My rule of thumb is to use it when you might often switch between passing one and multiple parameters. Instead of having two functions (some GUI code for example):
def enable_tab(tab_name)
def enable_tabs(tabs_list)
or even worse, having just one function
def enable_tabs(tabs_list)
and using it as enable_tabls(['tab1']), I tend to use just: def enable_tabs(*tabs). Although, seeing something like enable_tabs('tab1') looks kind of wrong (because of the plural), I prefer it over the alternatives.
You should use it when your parameter list is variable.
Yeah, I know the answer is kinda daft, but it's true. Maybe your question was a bit diffuse. :-)

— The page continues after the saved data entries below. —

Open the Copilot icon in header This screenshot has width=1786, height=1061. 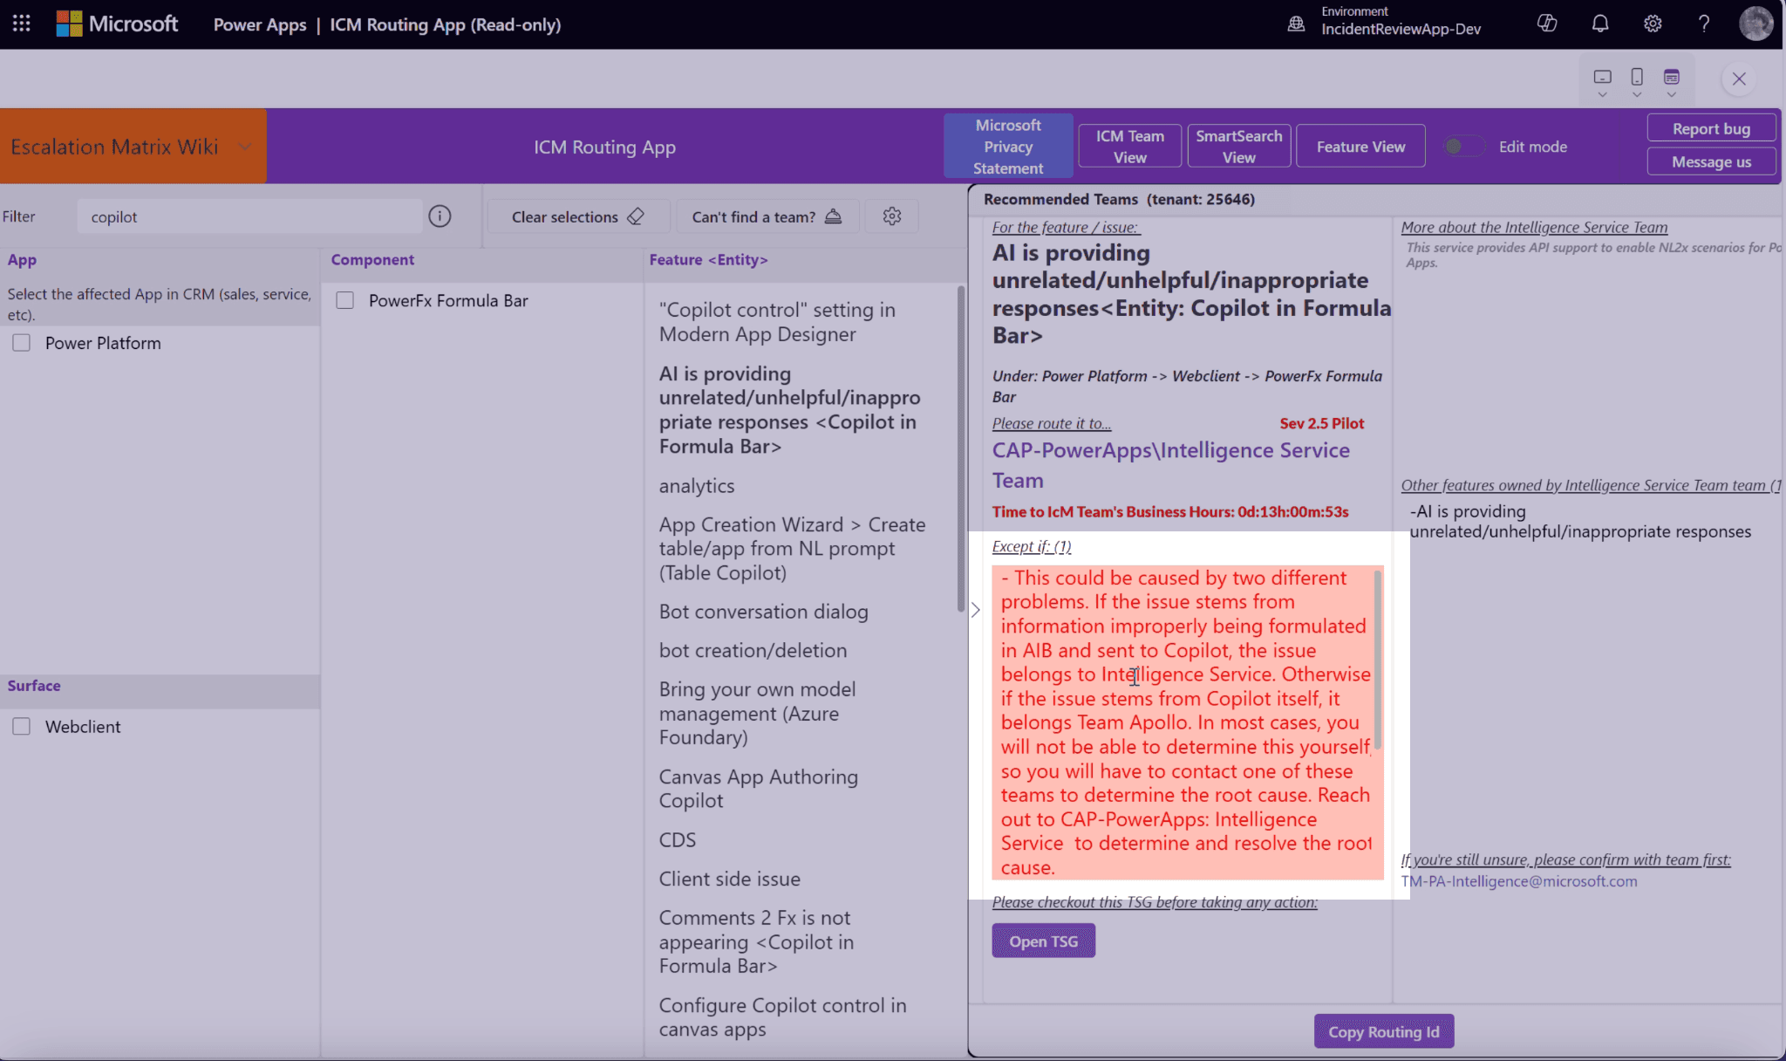(x=1547, y=24)
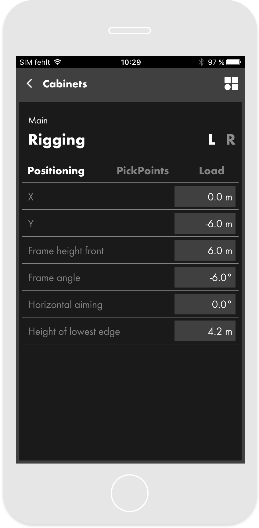Select the L (left) array side

point(212,140)
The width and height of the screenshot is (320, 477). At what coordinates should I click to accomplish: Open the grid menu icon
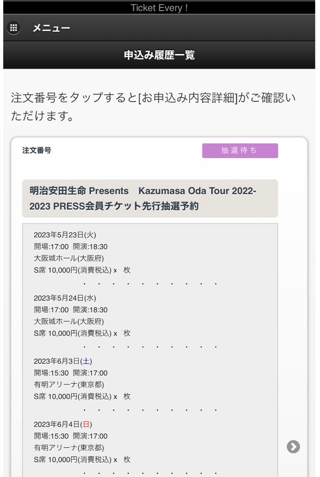pos(13,28)

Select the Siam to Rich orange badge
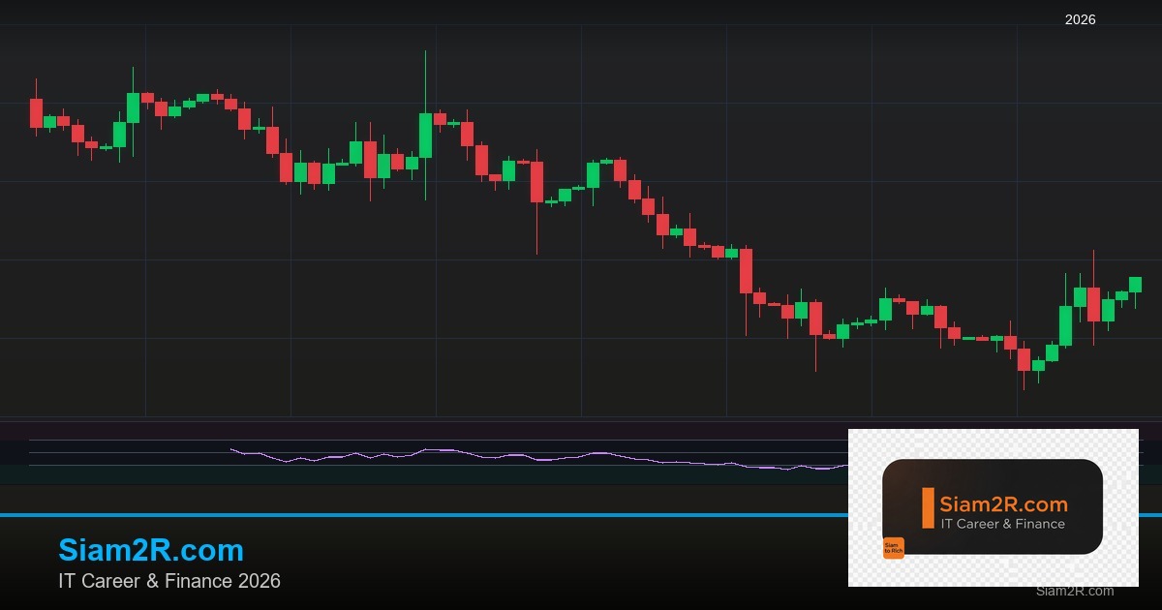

Default arguments, like min() above is more useful when you either want to different behaviours (like min() above) or when you simply don't want to force the caller to send in all parameters.
The *arg is for when you have a variable list of arguments of the same type. Joining is a typical example. You can replace it with an argument that takes a list as well.
**kw is for when you have many arguments of different types, where each argument also is connected to a name. A typical example is when you want a generic function for handling form submission or similar.
They are completely different interfaces.
In one case, you have one parameter, in the other you have many.
any(1, 2, 3)
TypeError: any() takes exactly one argument (3 given)
os.path.join("1", "2", "3")
'1\\2\\3'
It really depends on what you want to emphasize: any works over a list (well, sort of), while os.path.join works over a set of strings.
Therefore, in the first case you request a list; in the second, you request directly the strings.
In other terms, the expressiveness of the interface should be the main guideline for choosing the way parameters should be passed.